§ Fragmento de texto
"""

Sin embargo, no fue hasta 2015, cuando internacionalmente se les situó en un mapa, en un país que les desprecia y quiere eliminarlos. Por primera vez, nos preguntamos entonces quiénes eran aquellas personas sin derechos de las que hasta entonces la mayoría no habíamos oído hablar. También pudimos verlos en imágenes que helaban la sangre. Las autoridades indonesias habían recurrido a una aldea del norte de Sumatra, deshabitada desde el tsunami de 2004, para alojar a los miles de inmigrantes indocumentados de Birmania que eran rescatados a punto de morir frente a las costas de Aceh.


Después, en 2017, la crisis se agravó aún más. En tan solo unos meses, más de 900.000 miembros de esta etnia llegaron también al campo de refugiados Cox Bazar, situado en Bangladesh. Huían de la limpieza étnica a gran escala que llevaba a cabo su “país”. Un informe de Amnistía Internacional denunció que las acciones de los militares de Birmania contra esta minoría étnica constituían un crimen contra la humanidad. Por su parte, 13 Premios Nobel – entre ellos, el arzobispo Desmond Tutu – dirigieron una carta al presidente del Consejo de Seguridad de Naciones Unidas para pedir al citado organismo que frenara el genocidio. Su terrible situación no era nueva, si acaso, se había recrudecido para terminar con ellos por completo.


ACNUR, la Agencia de la ONU para los Refugiados, así como la Organización Internacional para las Migraciones siguen en 2025 instando a la comunidad internacional para que intensifique su apoyo a la población refugiada rohingya y a las comunidades de acogida en Bangladesh. La ONU advierte de que la ayuda es vital: “Ante el incesante conflicto en Myanmar y la disminución de los recursos financieros mientras otras crisis se desarrollan en todo el mundo, es imperativo que la comunidad internacional tome acción en favor de las personas refugiadas rohingyas, quienes permanecen en una situación precaria, totalmente dependientes de la ayuda humanitaria”.

"""

§ Tareas requeridas
1. Reproduzca el pasaje del texto sobre los rohingyas comenzando en "Sin embargo, no" y continuando hasta "costas de Aceh.", pero sustituya "indocumentados" por "sin papeles".
2. Indique si cada afirmación coincide con el texto sobre los rohingyas y cite las palabras que lo demuestran: (a) en 2017 más de 900.000 miembros de la etnia llegaron al campo de refugiados Cox Bazar; (b) los 13 Premios Nobel enviaron su carta al secretario general de Naciones Unidas; (c) la aldea del norte de Sumatra estaba deshabitada desde el tsunami de 2004.
3. Escriba la continuación del texto sobre los rohingyas a partir de su última oración.

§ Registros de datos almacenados
"""

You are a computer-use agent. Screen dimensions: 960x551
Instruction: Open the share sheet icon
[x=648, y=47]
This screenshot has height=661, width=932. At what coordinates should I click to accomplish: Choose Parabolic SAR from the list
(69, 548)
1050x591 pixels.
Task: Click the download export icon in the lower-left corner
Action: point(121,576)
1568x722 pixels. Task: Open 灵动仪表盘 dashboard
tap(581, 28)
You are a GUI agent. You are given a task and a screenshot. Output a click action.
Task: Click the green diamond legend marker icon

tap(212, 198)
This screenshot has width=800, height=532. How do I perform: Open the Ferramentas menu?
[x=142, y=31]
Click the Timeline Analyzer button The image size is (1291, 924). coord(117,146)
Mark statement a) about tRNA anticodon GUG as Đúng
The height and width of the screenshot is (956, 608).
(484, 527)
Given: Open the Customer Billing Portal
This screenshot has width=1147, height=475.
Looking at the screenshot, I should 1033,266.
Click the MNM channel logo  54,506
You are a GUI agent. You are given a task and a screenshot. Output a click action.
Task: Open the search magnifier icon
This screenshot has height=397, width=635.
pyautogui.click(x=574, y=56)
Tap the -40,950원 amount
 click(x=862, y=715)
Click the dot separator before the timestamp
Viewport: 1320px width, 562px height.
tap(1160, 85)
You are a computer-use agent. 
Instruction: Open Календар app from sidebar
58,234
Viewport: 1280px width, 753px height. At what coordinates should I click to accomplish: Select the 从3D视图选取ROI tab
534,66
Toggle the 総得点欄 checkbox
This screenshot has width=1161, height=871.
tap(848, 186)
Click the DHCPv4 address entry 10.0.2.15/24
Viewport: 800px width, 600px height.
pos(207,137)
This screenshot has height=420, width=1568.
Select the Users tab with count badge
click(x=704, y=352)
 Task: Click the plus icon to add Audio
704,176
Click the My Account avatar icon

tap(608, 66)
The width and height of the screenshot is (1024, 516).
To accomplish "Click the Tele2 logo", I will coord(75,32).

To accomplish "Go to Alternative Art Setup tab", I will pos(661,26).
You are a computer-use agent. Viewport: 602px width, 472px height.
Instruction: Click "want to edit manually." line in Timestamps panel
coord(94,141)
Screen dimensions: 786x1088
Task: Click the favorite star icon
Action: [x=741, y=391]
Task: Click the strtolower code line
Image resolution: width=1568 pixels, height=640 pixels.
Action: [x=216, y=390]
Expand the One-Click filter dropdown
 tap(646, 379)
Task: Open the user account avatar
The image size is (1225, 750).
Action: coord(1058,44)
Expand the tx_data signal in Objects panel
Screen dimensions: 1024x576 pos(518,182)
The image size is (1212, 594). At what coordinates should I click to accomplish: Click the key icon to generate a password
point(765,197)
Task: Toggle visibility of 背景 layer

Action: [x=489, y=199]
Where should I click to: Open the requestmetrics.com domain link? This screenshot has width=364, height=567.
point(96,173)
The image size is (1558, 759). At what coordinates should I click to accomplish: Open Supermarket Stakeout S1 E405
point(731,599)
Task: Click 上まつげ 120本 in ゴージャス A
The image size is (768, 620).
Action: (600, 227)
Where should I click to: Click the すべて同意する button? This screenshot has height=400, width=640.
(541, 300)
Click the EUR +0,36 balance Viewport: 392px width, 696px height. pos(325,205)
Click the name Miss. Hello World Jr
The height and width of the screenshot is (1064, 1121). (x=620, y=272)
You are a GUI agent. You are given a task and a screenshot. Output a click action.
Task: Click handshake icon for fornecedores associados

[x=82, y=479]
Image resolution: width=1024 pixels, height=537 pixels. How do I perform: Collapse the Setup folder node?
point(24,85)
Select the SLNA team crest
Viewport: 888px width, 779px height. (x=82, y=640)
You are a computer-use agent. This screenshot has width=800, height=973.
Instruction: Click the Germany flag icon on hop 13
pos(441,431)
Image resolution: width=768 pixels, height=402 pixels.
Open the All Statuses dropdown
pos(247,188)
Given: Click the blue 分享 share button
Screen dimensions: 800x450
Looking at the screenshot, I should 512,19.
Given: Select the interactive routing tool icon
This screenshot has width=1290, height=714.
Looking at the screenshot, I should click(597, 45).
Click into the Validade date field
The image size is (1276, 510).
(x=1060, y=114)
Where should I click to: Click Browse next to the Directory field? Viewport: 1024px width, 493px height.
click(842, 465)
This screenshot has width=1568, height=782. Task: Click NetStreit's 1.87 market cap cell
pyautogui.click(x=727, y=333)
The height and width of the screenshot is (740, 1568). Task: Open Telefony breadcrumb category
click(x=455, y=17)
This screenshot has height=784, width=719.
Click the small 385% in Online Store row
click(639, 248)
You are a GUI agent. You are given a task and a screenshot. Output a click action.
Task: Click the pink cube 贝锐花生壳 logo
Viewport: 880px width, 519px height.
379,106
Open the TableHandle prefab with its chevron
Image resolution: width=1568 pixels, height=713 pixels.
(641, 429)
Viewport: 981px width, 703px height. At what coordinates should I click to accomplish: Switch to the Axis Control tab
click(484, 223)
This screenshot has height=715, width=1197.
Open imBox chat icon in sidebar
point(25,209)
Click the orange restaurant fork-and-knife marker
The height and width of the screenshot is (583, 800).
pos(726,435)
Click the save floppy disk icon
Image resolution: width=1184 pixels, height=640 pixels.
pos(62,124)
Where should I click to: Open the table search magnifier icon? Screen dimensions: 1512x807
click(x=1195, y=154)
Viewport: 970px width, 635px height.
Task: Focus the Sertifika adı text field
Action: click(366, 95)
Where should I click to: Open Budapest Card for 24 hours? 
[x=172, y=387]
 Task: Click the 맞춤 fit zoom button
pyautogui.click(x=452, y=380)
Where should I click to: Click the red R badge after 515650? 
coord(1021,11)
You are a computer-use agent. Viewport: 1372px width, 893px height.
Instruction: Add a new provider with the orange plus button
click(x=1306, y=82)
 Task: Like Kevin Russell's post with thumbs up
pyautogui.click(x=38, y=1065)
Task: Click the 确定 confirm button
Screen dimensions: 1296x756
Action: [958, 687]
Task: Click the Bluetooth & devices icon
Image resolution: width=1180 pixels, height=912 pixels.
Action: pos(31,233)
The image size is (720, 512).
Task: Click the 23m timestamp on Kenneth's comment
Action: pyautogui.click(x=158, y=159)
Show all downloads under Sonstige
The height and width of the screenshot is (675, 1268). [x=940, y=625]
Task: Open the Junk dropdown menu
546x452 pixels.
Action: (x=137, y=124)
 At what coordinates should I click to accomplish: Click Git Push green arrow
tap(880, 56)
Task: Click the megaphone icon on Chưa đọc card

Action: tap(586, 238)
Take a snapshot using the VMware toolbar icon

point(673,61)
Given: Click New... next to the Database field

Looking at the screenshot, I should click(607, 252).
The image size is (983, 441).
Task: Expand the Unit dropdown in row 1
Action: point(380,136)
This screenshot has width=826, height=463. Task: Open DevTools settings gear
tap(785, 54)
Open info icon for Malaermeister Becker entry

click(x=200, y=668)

"""

§ Respuestas por tarea
1.
Sin embargo, no fue hasta 2015, cuando internacionalmente se les situó en un mapa, en un país que les desprecia y quiere eliminarlos. Por primera vez, nos preguntamos entonces quiénes eran aquellas personas sin derechos de las que hasta entonces la mayoría no habíamos oído hablar. También pudimos verlos en imágenes que helaban la sangre. Las autoridades indonesias habían recurrido a una aldea del norte de Sumatra, deshabitada desde el tsunami de 2004, para alojar a los miles de inmigrantes sin papeles de Birmania que eran rescatados a punto de morir frente a las costas de Aceh.

2.
(a) Sí: «En tan solo unos meses, más de 900.000 miembros de esta etnia llegaron también al campo de refugiados Cox Bazar, situado en Bangladesh».
(b) No: «dirigieron una carta al presidente del Consejo de Seguridad de Naciones Unidas».
(c) Sí: «deshabitada desde el tsunami de 2004».

3.
Apátridas sin acceso a la sanidad, la educación o el voto, los rohingya tienen que pedir permiso a las autoridades para contraer matrimonio y, por ley, no pueden tener más de dos hijos. Tampoco tienen derecho a viajar, viven confinados en sus pueblos e incluso para ir a la aldea vecina tienen que solicitar un permiso. No pueden poseer tierras ni tener propiedad alguna y los permisos fronterizos se conceden “sin derecho a regresar a su casa una vez superado el plazo concedido para estar fuera del país”. Ese país que consideran su hogar, pero que no los reconoce. Considerado por Naciones Unidas como el pueblo más perseguido del mundo, los rohingyas sufren de desnutrición crónica, lo que afecta de manera definitiva a su desarrollo físico y mental.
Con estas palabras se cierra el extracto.